Now, we will pick it up next time. I would love for all of you who will to enroll in the course. Why? For two reasons: one, it will do you good to enroll in the course; second, ten dollars is not very much, and it will help our institute, it’s tax deductible. Make the check out to the church. I hope you will do that.
Now, somebody said, “What are we going to do about prayer meeting?” This is what I thought we would do: we’re going to be asked to leave quietly, and if we visit, it’s fine to visit, visit outside, visit outside. But we’re going to close, and I’m going to kneel down here with this calendar of concern. I’m going to pray for a few minutes, then I have an engagement over in my study tonight; but I’m going to pray, and if you would like to come down here and kneel, and close with a personal, private, intercessory prayer, do so. Or if you would like to be seated there, just for a minute, silently praying, do so. But we’re going to close each time on Wednesday night in a silent prayer.

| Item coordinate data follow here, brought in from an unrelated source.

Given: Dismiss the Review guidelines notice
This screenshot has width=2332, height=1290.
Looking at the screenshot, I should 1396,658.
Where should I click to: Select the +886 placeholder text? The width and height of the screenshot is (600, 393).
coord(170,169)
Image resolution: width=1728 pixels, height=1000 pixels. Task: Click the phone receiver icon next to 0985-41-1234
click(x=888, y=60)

And God bless you, I’ll see you Sunday in the power of the Lord, in a preaching worship service. And I’ll see you next Wednesday night, opening the Bible, studying what God has written there for us. And if you’ll stay with it, in these sixteen sessions you are going to be amazed at the things that you are going to see and learn and understand in this blessed Book. You will be astonished at it, and God bless us in it. All right, we’ll pray and we are dismissed.